This pattern has appeared throughout church history. Early Church Fathers like Tertullian and Ambrose believed that the extinction of humanity was preferable to sexual relationships in marriage. The dominant attitude of the Catholic Church in the Middle Ages was that sexual love, even with one’s spouse, was evil. The Council of Trent declared virginity superior to marriage and added so many prohibited days for intimacy that half the year was excluded.

The problem with such false systems is that limiting what God has provided as beautiful and good does not advance godliness or righteousness. While individuals may choose to limit certain foods for health reasons or exercise personal discipline, they don’t have the right to make everyone else follow those restrictions.

It Demonstrates Arrogance and Ingratitude

Rejecting God’s gifts when He has made them available assumes we know better than God. Paul reminds us that “every creature of God is good and nothing is to be refused if it is received with thanksgiving, for it is sanctified by the word of God and prayer.” (1 Tim 4.4)

God has created all things for us to enjoy. While we can corrupt what God has provided in our fallen state, humility keeps us seeking God’s will and drives us to pray that whether we eat or drink or whatever we do, we do all to the glory of God.

Guarding Against Wrong Teaching

Understanding the characteristics of false teaching is only the first step. Every believer must actively guard against being led astray. This requires intentional spiritual disciplines and practices.

Know the Truth

You guard against being led astray by being devoted to the truth. Paul refers to “the faith,” that body of truth once delivered to the saints. The entire book of Jude addresses this same concern.

The question every believer must answer is: Do you know God’s word? Are you in God’s word faithfully and regularly, meditating upon it day and night? This is the Psalm 1 blueprint for being blessed and stable. You cannot be influenced by what you don’t know, so believers must guard their faith and thus guard the flock of God.
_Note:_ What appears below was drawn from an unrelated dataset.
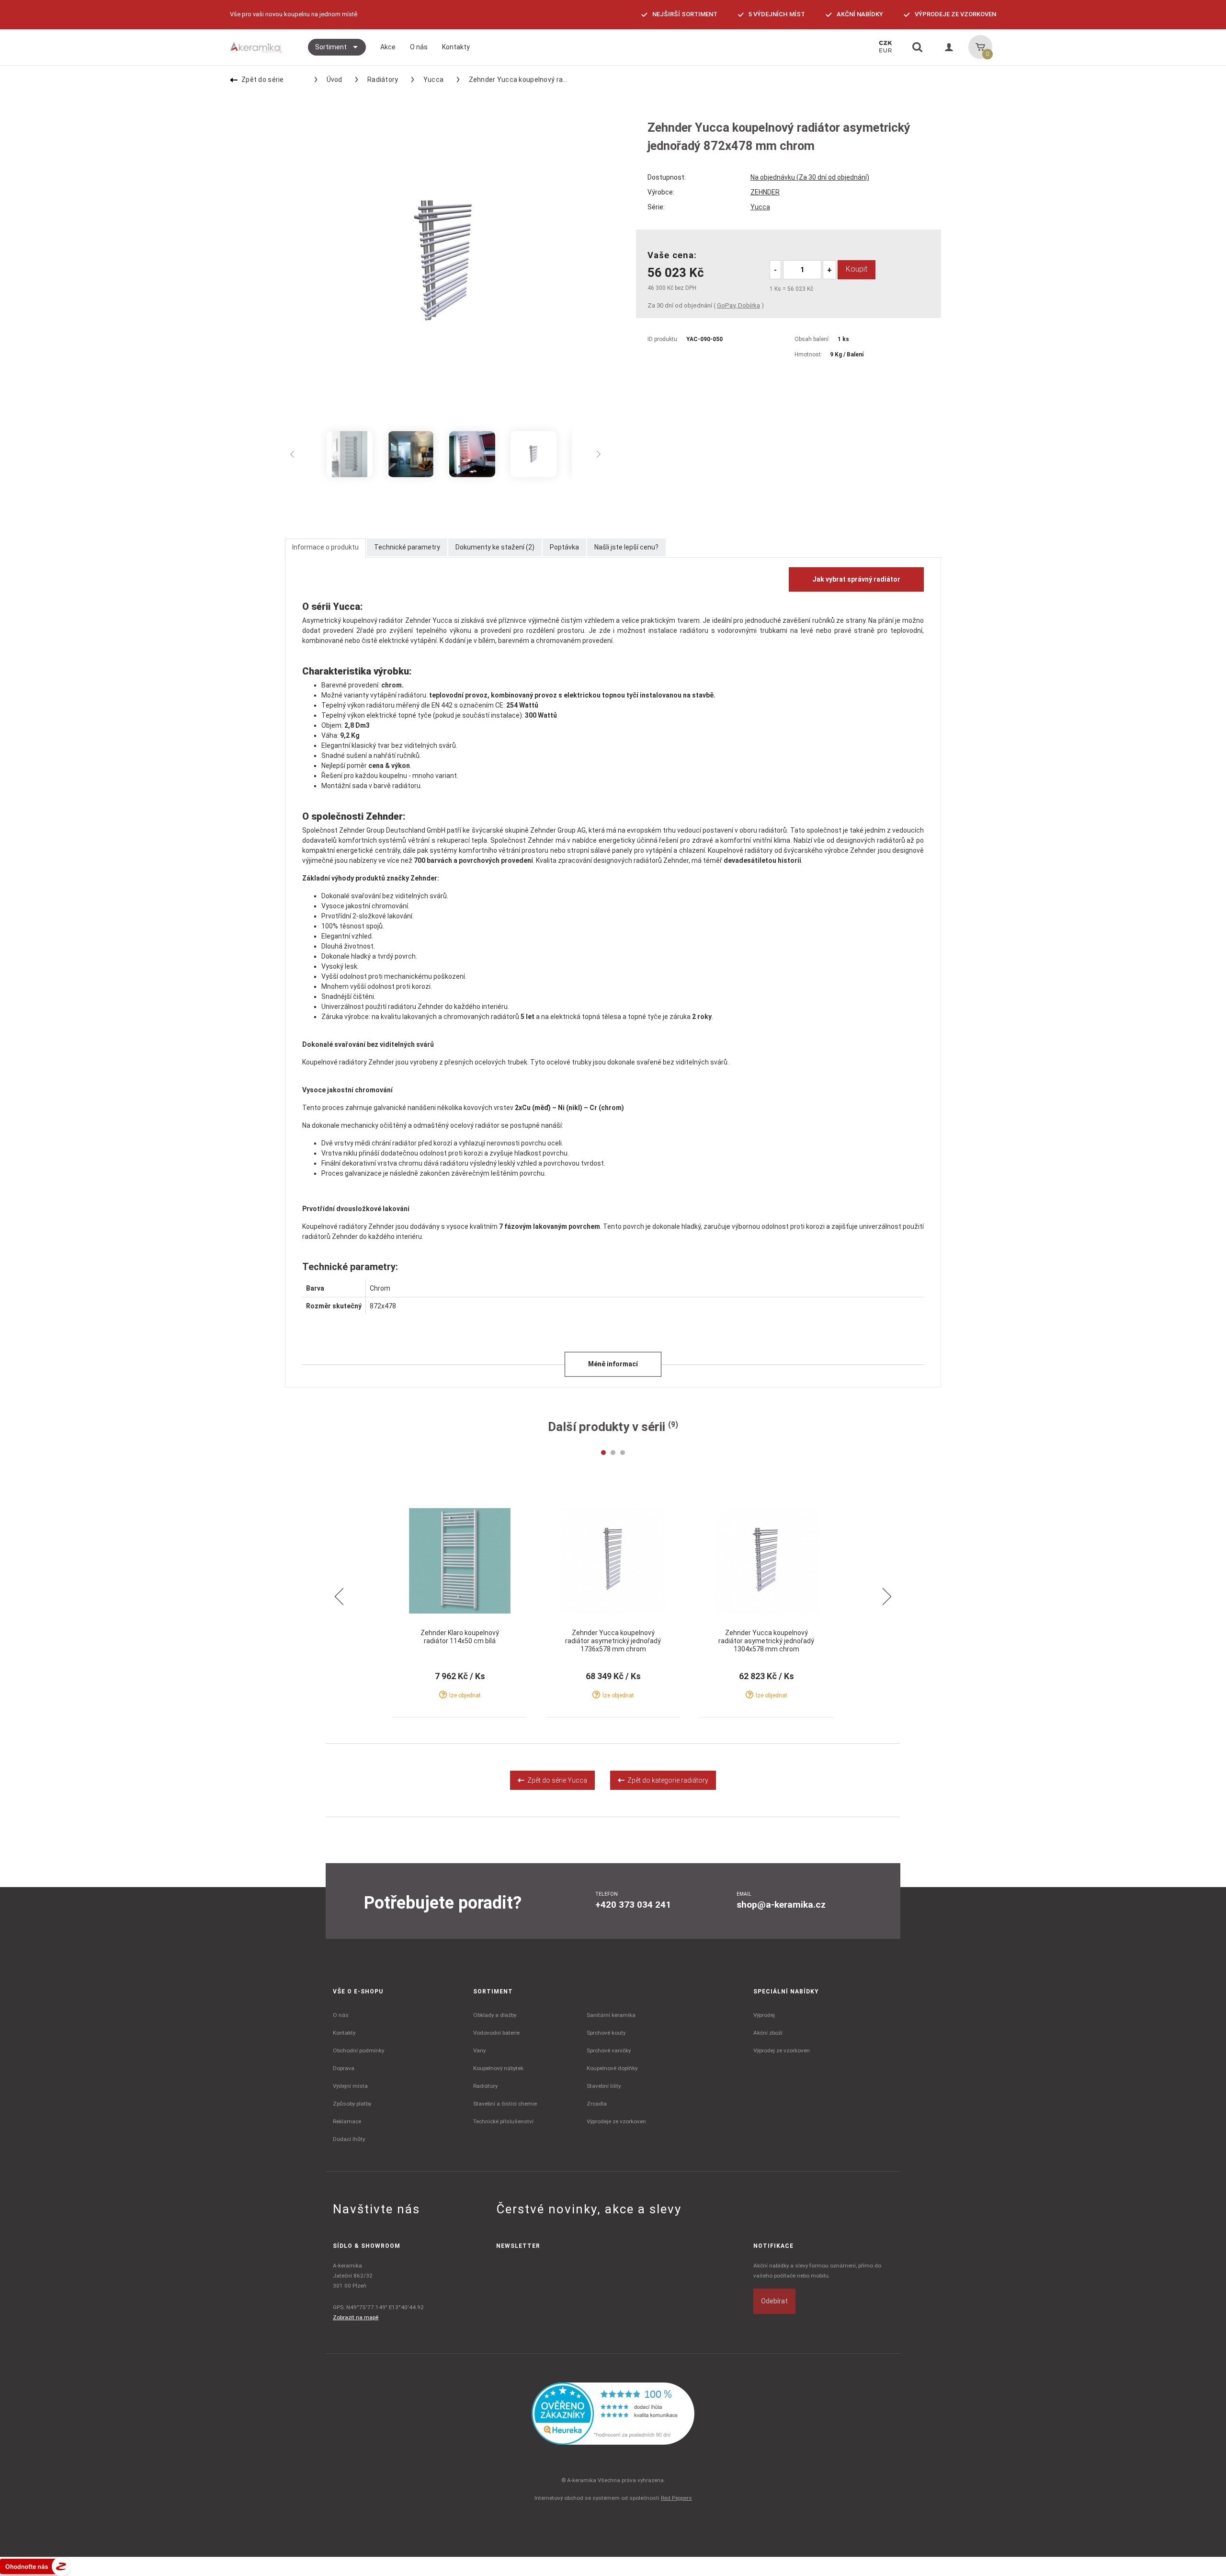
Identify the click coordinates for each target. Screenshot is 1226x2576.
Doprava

How much deviation from the truth of God is acceptable? This doesn’t refer to minor points of disagreement where there are legitimate questions of clarity, but to areas where God’s Word is clear. Violation of God’s word is never acceptable. God’s word is the only reliable standard for faith and practice.

Sometimes protecting truth requires rocking the boat. Some boats are made to be rocked when it comes to protecting biblical truth. When we expose ourselves, our friends, or our children to false teachings, we place them in an environment where demons are doing their seducing work.

Maintain a Clear Conscience

The only safeguard to right belief is a clear conscience. Sensitivity to right and wrong, truth and error, integrity and hypocrisy is vital. When we examine our lives and recognize areas that need change, we must confess our sins, knowing that God is faithful and righteous to forgive and cleanse us.

When the Holy Spirit convicts, deal with it immediately. Don’t rationalize or postpone, thinking it’s not that big a deal. If the Holy Spirit is convicting, it is a big deal. If unbiblical behavior doesn’t bother us or someone else, that indicates a seared conscience that has developed scar tissue without sensitivity.

When we don’t sense the Holy Spirit’s conviction in areas we know are wrong, we need to pray for God to quiet our hearts, convict us of sin, and sensitize our conscience. This requires getting out of worldly entertainment and into the Word.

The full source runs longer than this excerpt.